**STATED PROBLEM**. Rename "GUI agent" to "screen agent" throughout the entries below, keeping every other word the same.

**Entries from a data collection**.
begin

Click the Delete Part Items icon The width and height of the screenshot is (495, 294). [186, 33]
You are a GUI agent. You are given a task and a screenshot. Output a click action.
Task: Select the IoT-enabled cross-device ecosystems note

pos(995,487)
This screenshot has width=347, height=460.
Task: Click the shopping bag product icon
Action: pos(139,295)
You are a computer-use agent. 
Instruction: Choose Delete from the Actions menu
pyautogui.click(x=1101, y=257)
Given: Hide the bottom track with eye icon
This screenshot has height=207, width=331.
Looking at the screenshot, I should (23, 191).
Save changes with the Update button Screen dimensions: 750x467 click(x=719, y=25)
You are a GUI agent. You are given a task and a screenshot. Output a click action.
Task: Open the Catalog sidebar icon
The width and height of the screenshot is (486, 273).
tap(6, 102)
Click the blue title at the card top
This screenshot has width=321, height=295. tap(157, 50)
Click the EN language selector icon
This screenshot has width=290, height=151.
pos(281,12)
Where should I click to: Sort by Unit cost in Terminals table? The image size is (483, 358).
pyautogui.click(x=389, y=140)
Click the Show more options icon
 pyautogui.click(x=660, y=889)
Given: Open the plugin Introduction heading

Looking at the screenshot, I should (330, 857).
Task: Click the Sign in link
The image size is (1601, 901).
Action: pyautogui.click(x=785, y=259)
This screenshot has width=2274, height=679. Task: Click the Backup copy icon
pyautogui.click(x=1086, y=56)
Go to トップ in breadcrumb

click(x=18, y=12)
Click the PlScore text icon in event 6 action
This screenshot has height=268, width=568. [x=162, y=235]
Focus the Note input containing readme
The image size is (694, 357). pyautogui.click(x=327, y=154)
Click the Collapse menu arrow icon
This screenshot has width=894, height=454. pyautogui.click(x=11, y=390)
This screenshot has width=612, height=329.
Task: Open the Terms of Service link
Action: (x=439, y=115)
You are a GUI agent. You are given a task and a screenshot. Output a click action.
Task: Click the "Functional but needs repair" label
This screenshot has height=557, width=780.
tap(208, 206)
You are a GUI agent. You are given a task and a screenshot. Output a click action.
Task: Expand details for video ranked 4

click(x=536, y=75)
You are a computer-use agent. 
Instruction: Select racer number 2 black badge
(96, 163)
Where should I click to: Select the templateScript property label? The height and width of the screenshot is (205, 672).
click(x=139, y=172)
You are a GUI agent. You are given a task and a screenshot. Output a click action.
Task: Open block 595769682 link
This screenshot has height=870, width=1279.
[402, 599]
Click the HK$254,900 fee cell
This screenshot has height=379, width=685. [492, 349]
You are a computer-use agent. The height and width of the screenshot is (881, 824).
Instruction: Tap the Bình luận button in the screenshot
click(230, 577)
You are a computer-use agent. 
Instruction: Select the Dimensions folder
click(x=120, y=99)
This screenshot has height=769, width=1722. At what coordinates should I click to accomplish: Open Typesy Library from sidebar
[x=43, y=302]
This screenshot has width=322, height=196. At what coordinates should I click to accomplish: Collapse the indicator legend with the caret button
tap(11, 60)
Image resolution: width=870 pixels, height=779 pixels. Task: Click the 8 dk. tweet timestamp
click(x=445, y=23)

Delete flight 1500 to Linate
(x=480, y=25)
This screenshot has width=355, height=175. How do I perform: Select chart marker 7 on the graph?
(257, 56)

end

**COMPLETE ANSWER**.
Click the Delete Part Items icon The width and height of the screenshot is (495, 294). [186, 33]
You are a screen agent. You are given a task and a screenshot. Output a click action.
Task: Select the IoT-enabled cross-device ecosystems note

pos(995,487)
This screenshot has width=347, height=460.
Task: Click the shopping bag product icon
Action: pos(139,295)
You are a computer-use agent. 
Instruction: Choose Delete from the Actions menu
pyautogui.click(x=1101, y=257)
Given: Hide the bottom track with eye icon
This screenshot has height=207, width=331.
Looking at the screenshot, I should (23, 191).
Save changes with the Update button Screen dimensions: 750x467 click(x=719, y=25)
You are a screen agent. You are given a task and a screenshot. Output a click action.
Task: Open the Catalog sidebar icon
The width and height of the screenshot is (486, 273).
tap(6, 102)
Click the blue title at the card top
This screenshot has width=321, height=295. tap(157, 50)
Click the EN language selector icon
This screenshot has width=290, height=151.
pos(281,12)
Where should I click to: Sort by Unit cost in Terminals table? The image size is (483, 358).
pyautogui.click(x=389, y=140)
Click the Show more options icon
 pyautogui.click(x=660, y=889)
Given: Open the plugin Introduction heading

Looking at the screenshot, I should (330, 857).
Task: Click the Sign in link
The image size is (1601, 901).
Action: pyautogui.click(x=785, y=259)
This screenshot has width=2274, height=679. Task: Click the Backup copy icon
pyautogui.click(x=1086, y=56)
Go to トップ in breadcrumb

click(x=18, y=12)
Click the PlScore text icon in event 6 action
This screenshot has height=268, width=568. [x=162, y=235]
Focus the Note input containing readme
The image size is (694, 357). pyautogui.click(x=327, y=154)
Click the Collapse menu arrow icon
This screenshot has width=894, height=454. pyautogui.click(x=11, y=390)
This screenshot has width=612, height=329.
Task: Open the Terms of Service link
Action: (x=439, y=115)
You are a screen agent. You are given a task and a screenshot. Output a click action.
Task: Click the "Functional but needs repair" label
This screenshot has height=557, width=780.
tap(208, 206)
You are a screen agent. You are given a task and a screenshot. Output a click action.
Task: Expand details for video ranked 4

click(x=536, y=75)
You are a computer-use agent. 
Instruction: Select racer number 2 black badge
(96, 163)
Where should I click to: Select the templateScript property label? The height and width of the screenshot is (205, 672).
click(x=139, y=172)
You are a screen agent. You are given a task and a screenshot. Output a click action.
Task: Open block 595769682 link
This screenshot has height=870, width=1279.
[402, 599]
Click the HK$254,900 fee cell
This screenshot has height=379, width=685. [492, 349]
You are a computer-use agent. The height and width of the screenshot is (881, 824).
Instruction: Tap the Bình luận button in the screenshot
click(230, 577)
You are a computer-use agent. 
Instruction: Select the Dimensions folder
click(x=120, y=99)
This screenshot has height=769, width=1722. At what coordinates should I click to accomplish: Open Typesy Library from sidebar
[x=43, y=302]
This screenshot has width=322, height=196. At what coordinates should I click to accomplish: Collapse the indicator legend with the caret button
tap(11, 60)
Image resolution: width=870 pixels, height=779 pixels. Task: Click the 8 dk. tweet timestamp
click(x=445, y=23)

Delete flight 1500 to Linate
(x=480, y=25)
This screenshot has width=355, height=175. How do I perform: Select chart marker 7 on the graph?
(257, 56)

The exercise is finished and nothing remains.